_ABOUT THIS TASK_
Your task is to print the listing exactly as it stands.

_AVAILABLE RECORDS_

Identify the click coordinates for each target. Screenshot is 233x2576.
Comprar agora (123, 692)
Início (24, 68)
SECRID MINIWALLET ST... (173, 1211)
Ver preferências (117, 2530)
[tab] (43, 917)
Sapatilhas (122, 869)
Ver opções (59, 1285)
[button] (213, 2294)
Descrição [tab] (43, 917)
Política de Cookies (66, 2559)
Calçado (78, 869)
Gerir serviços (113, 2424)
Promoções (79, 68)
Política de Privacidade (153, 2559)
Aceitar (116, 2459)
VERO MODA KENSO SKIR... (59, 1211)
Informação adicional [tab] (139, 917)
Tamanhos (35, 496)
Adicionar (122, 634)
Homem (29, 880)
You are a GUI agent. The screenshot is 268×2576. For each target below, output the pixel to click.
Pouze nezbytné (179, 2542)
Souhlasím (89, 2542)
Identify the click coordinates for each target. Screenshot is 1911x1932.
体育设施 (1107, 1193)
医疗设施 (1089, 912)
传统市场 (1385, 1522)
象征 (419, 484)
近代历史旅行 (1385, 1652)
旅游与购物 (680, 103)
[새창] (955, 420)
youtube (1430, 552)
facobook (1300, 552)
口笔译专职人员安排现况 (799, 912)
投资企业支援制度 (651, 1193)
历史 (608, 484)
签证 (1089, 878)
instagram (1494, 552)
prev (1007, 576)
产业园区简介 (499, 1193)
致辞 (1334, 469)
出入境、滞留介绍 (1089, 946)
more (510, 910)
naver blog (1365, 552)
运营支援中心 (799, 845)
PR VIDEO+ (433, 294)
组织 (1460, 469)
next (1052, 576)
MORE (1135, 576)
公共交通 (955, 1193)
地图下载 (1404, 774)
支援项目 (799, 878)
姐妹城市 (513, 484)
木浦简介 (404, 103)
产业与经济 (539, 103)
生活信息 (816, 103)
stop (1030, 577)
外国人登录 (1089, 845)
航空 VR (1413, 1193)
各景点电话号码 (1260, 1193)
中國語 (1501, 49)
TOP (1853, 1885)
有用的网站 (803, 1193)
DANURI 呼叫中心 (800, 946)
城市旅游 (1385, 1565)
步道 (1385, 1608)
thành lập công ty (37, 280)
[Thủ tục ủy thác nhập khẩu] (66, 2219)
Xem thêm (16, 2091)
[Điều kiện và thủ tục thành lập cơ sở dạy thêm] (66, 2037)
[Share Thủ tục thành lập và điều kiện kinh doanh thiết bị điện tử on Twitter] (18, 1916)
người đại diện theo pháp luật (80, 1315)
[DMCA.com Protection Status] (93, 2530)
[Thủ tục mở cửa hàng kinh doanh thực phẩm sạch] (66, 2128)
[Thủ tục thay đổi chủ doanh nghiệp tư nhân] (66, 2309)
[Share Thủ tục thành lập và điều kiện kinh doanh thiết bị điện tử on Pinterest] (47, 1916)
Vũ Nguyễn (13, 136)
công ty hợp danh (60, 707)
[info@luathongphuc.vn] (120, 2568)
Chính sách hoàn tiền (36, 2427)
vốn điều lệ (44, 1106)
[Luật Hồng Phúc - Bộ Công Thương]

_FINAL ANSWER_
Identify the click coordinates for each target. Screenshot is 233x2576.
Comprar agora (123, 692)
Início (24, 68)
SECRID MINIWALLET ST... (173, 1211)
Ver preferências (117, 2530)
[tab] (43, 917)
Sapatilhas (122, 869)
Ver opções (59, 1285)
[button] (213, 2294)
Descrição [tab] (43, 917)
Política de Cookies (66, 2559)
Calçado (78, 869)
Gerir serviços (113, 2424)
Promoções (79, 68)
Política de Privacidade (153, 2559)
Aceitar (116, 2459)
VERO MODA KENSO SKIR... (59, 1211)
Informação adicional [tab] (139, 917)
Tamanhos (35, 496)
Adicionar (122, 634)
Homem (29, 880)
You are a GUI agent. The screenshot is 268×2576. For each target below, output the pixel to click.
Pouze nezbytné (179, 2542)
Souhlasím (89, 2542)
Identify the click coordinates for each target. Screenshot is 1911x1932.
体育设施 (1107, 1193)
医疗设施 (1089, 912)
传统市场 (1385, 1522)
象征 (419, 484)
近代历史旅行 (1385, 1652)
旅游与购物 (680, 103)
[새창] (955, 420)
youtube (1430, 552)
facobook (1300, 552)
口笔译专职人员安排现况 (799, 912)
投资企业支援制度 (651, 1193)
历史 (608, 484)
签证 (1089, 878)
instagram (1494, 552)
prev (1007, 576)
产业园区简介 (499, 1193)
致辞 (1334, 469)
出入境、滞留介绍 (1089, 946)
more (510, 910)
naver blog (1365, 552)
运营支援中心 (799, 845)
PR VIDEO+ (433, 294)
组织 (1460, 469)
next (1052, 576)
MORE (1135, 576)
公共交通 (955, 1193)
地图下载 (1404, 774)
支援项目 (799, 878)
姐妹城市 (513, 484)
木浦简介 (404, 103)
产业与经济 (539, 103)
生活信息 (816, 103)
stop (1030, 577)
外国人登录 (1089, 845)
航空 VR (1413, 1193)
各景点电话号码 (1260, 1193)
中國語 (1501, 49)
TOP (1853, 1885)
有用的网站 (803, 1193)
DANURI 呼叫中心 (800, 946)
城市旅游 (1385, 1565)
步道 (1385, 1608)
thành lập công ty (37, 280)
[Thủ tục ủy thác nhập khẩu] (66, 2219)
Xem thêm (16, 2091)
[Điều kiện và thủ tục thành lập cơ sở dạy thêm] (66, 2037)
[Share Thủ tục thành lập và điều kiện kinh doanh thiết bị điện tử on Twitter] (18, 1916)
người đại diện theo pháp luật (80, 1315)
[DMCA.com Protection Status] (93, 2530)
[Thủ tục mở cửa hàng kinh doanh thực phẩm sạch] (66, 2128)
[Thủ tục thay đổi chủ doanh nghiệp tư nhân] (66, 2309)
[Share Thủ tục thành lập và điều kiện kinh doanh thiết bị điện tử on Pinterest] (47, 1916)
Vũ Nguyễn (13, 136)
công ty hợp danh (60, 707)
[info@luathongphuc.vn] (120, 2568)
Chính sách hoàn tiền (36, 2427)
vốn điều lệ (44, 1106)
[Luật Hồng Phúc - Bộ Công Thương]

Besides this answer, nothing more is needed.